Reproduced by kind permission of Jenny Lyon - International Psychology Services

Jenny Lyon, Cert.Ed., B.A.(Hons.), M.Sc., C.Psychol.


Introduction

It is unfortunate that the majority of recent publicity about AD/HD, in the UK, has focused almost entirely upon examples of bad practice: short and inadequate assessment procedures, the use of medication in the absence of other forms of support, the use of medication with very young children, the failure of private clinics to liaise with schools, etc. While I am not disparaging the importance of these issues, I was concerned at a recent training day to find a group of professionals so concerned with bad practice that they were unreceptive to talking about good practice.

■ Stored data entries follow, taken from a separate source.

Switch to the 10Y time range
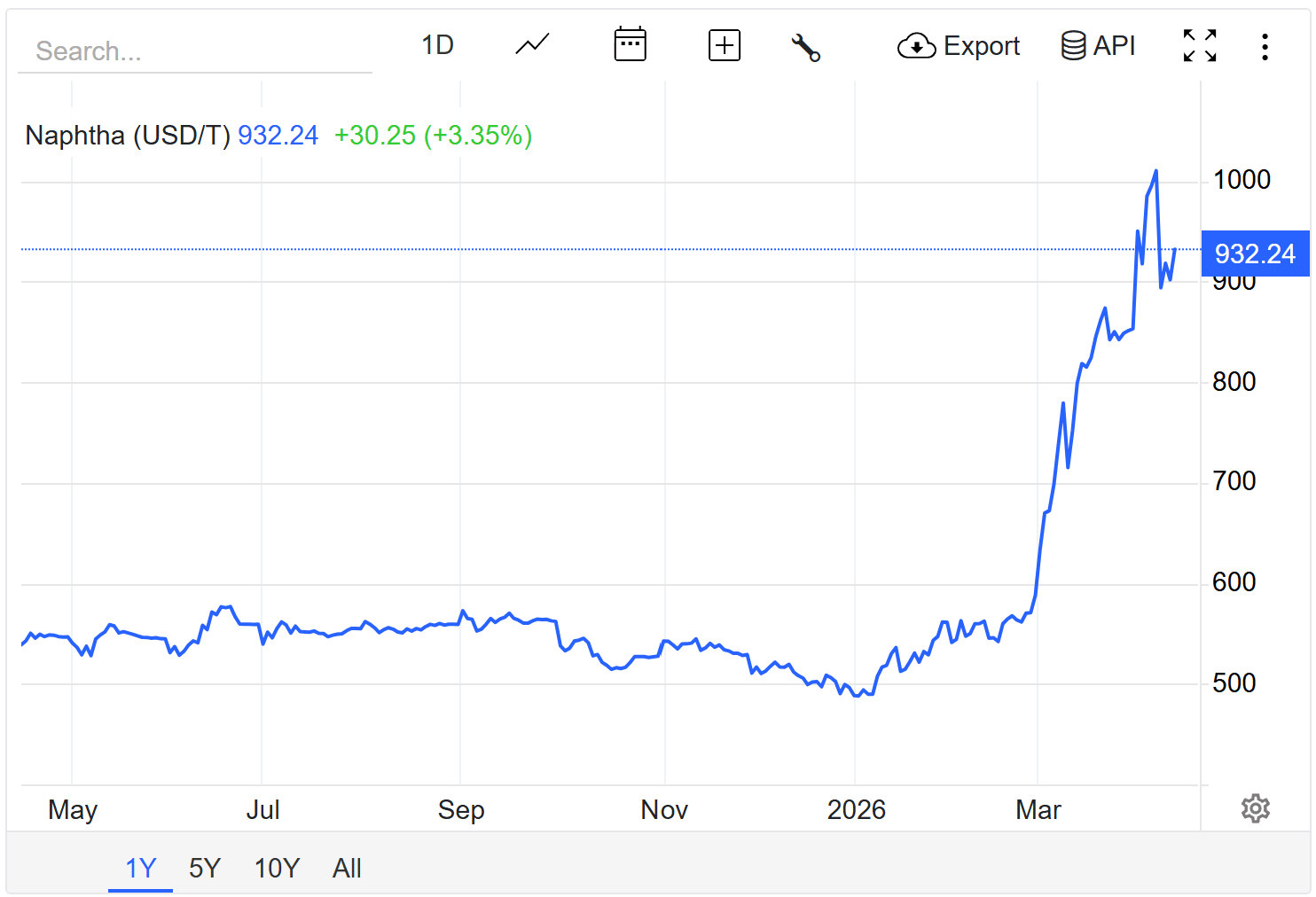The image size is (1316, 897). 277,868
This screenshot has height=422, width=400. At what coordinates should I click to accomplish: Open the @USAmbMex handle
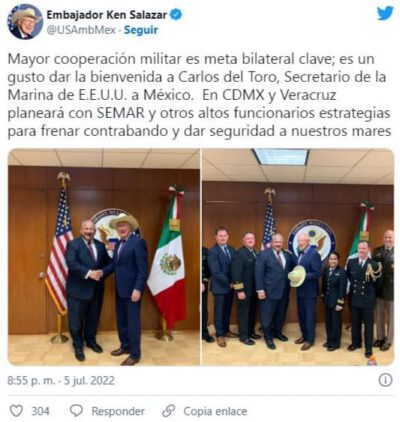[81, 30]
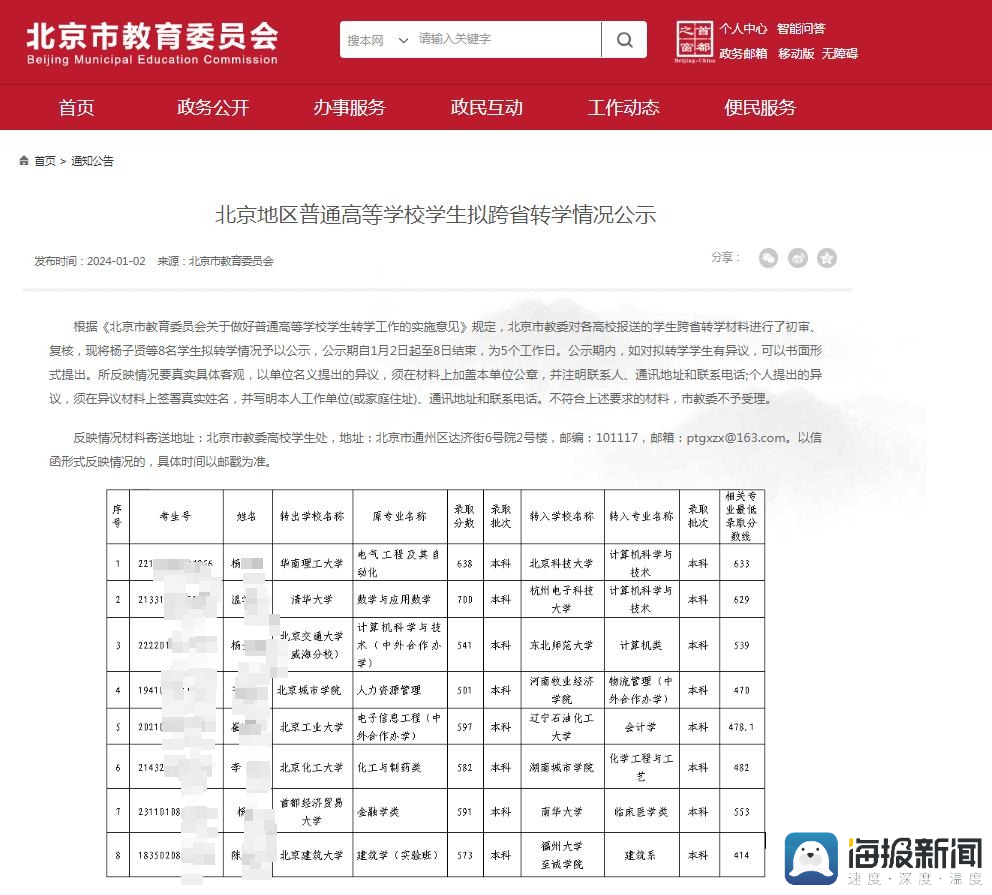Click the search magnifier icon
992x895 pixels.
624,40
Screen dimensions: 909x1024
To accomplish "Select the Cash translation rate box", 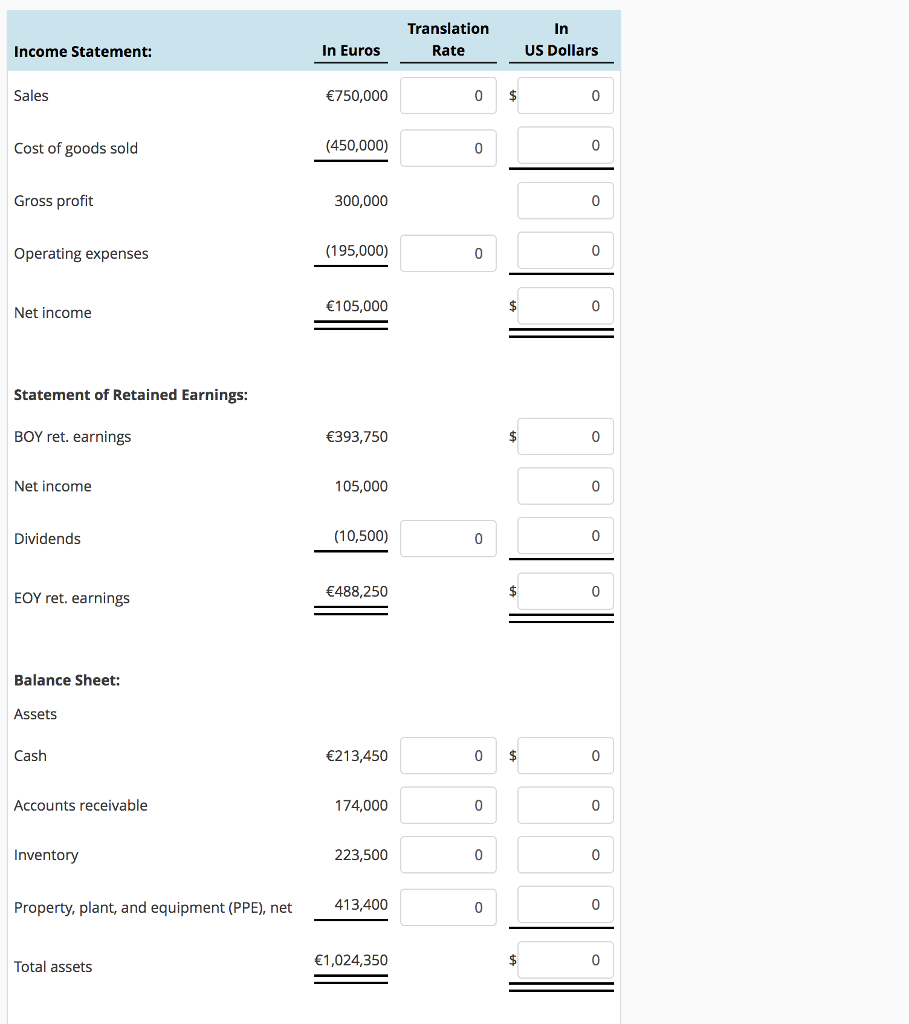I will pyautogui.click(x=448, y=755).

Good practice regarding the treatment of AD/HD depends upon the initial diagnosis being correct, and for the following reasons AD/HD is not an easy disorder to identify. Firstly, a child can be inattentive, impulsive and hyperactive for many reasons other than AD/HD. Secondly, AD/HD is a continuum disorder, which is to say that we all suffer from the defining symptoms to some extent, and it is only when those symptoms persist over time and across situations in a severe form that an AD/HD diagnosis is appropriate. Thirdly, many children who suffer from AD/HD also suffer from other childhood disorders, all of which interact upon one another. Lastly, AD/HD itself can lead to secondary problems which are more damaging than the initial problems.

We cannot X-ray a child to find out if s/he is AD/HD, and even if we could this would only provide a starting point. The purpose of a psychological assessment is to establish what problems a child is experiencing and generating, and how these can be alleviated. A child's problems exist within the context of his/her home and school, and it is inevitable that some families and teachers will cope better than others with an AD/HD child. Furthermore, it is perhaps wrong of us to use the term "AD/HD child", as this describes only one part of the whole child. Some of the children I see have excellent social skills, while others have problems relating to adults or peers. Some are articulate, while others have problems with speech and/or language. Every human is an individual, and the term "AD/HD child" can be misleading in terms of differential diagnosis and treatment.

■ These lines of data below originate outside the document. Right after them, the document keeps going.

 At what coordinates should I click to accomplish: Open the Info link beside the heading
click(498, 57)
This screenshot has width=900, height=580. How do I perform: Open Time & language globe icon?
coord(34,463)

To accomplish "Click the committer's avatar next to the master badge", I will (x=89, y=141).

As a result, the assessment of childhood problems is often a complex, lengthy, multi-professional process, and one which should be properly explained to parents. Where parents understand the nature of an assessment, it will follow that they understand the diagnosis and the recommendations that follow. It is hoped that the following "good-practice guidelines" will help parents in this process.

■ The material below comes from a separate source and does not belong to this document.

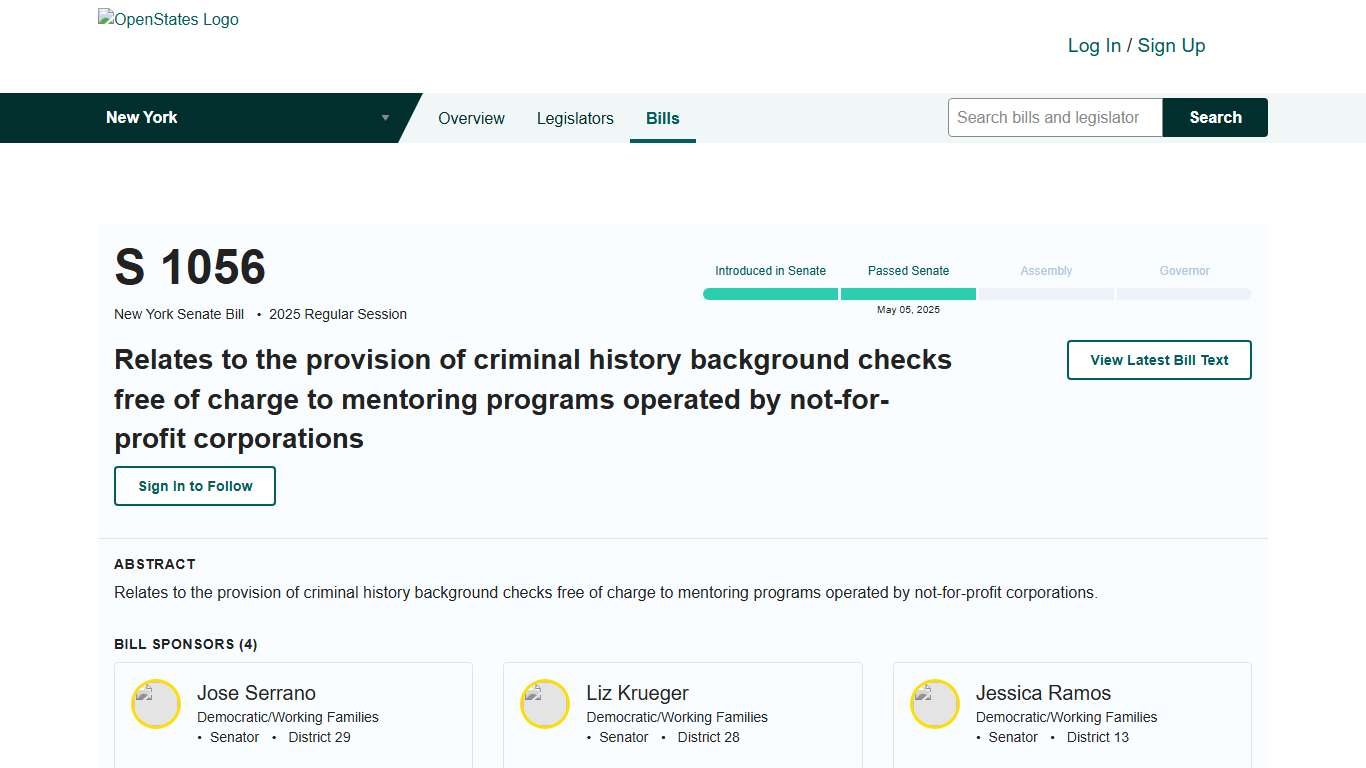Open Jose Serrano sponsor name link

(256, 693)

The Basic Principles of Assessment

The psychologist who assesses your child will not start from the premise that his or her problems are due to AD/HD. S/he will want to gather as much information as possible, and then "identify and define symptoms and problems which differentiate the target child from those in a similar population", i.e. from his/her peers (Goldstein, 1994). As Goldstein points out, this means that a specialist clinic will not differ, in principle, from a general clinic. The psychologist will want to learn as much as possible about the child's behaviour, and any preconceptions would only cloud his/her judgement. However convinced parents feel that their child is AD/HD, they should approach a psychologist with a careful and accurate description of the child's behaviours rather than a diagnosis.

Gathering Information

As an Educational Psychologist I am committed to the principle of observing a child at home and at school. As noted above, problems do not exist in a vacuum, and it is important to see how "within child" factors interact with the environment. Questionnaires and rating scales can assist this process, and if it is difficult to observe the child directly the psychologist may depend upon this information. I use the Achenbach parent, teacher and child questionnaires. Results are computer analysed on 8 scales, and the 3 forms are compared to see how well they correlate. I also use the ACTeRS questionnaire, which differentiates between hyperactivity and attention problems. In addition, many psychologists use a comprehensive developmental history form (I have designed my own, as there was no British version available, and this is an up-dated version of the one I originally designed for my work at the Learning Assessment Centre in West Sussex). A developmental history form is an efficient way of gathering important information about the child and family prior to meeting. I often ask teachers to compare the referred child to his/her peers using a simple observation schedule such as the TOAD (an acronym for "Talking", "Out of Seat", "Attention" and "Disruption").

Parent/Child Interview

It is essential that the meeting between psychologist, parent and child should be non-judgmental. The aim is to identify and solve the child's problems, and all concerned will need to work in close co-operation if this process is to be successful. Part of the problem-solving is to see how parents and children relate to one another, remembering that the interaction between parents and child is complex and two-way: thus bad parenting can lead to childhood problems, and a difficult child can cause parents to lose their confidence and thus become less able in managing the child. This downward spiral of events can place tremendous stress upon a family, which is exacerbated by the fact that parents almost invariably blame themselves for their children's problems. Learning that the boot can be on the other foot can relieve guilt and anger, and set the scene to move forward. I frequently marvel at how well parents cope with immensely demanding children, and feel saddened that they have received criticism rather than support. The psychologist should be providing this support: educating parents and teachers regarding the management of AD/HD, offering on-going advice and acting as an advocate for the child and family.

Assessing the Child

Many psychologists start an assessment with a clinical interview, but I prefer to begin with an assessment of overall ability, using the Wechsler Intelligence Scales for Children III UK (WISC III UK). Different versions of the WISC exist for very young and older children. While this sounds rather daunting, most children enjoy the games and puzzles, and success is built into the system: when the child begins to fail on any test the examiner moves to the next test. This part of the assessment allows me to establish a rapport with the child, and by when the battery of tests has been completed most children feel fairly relaxed.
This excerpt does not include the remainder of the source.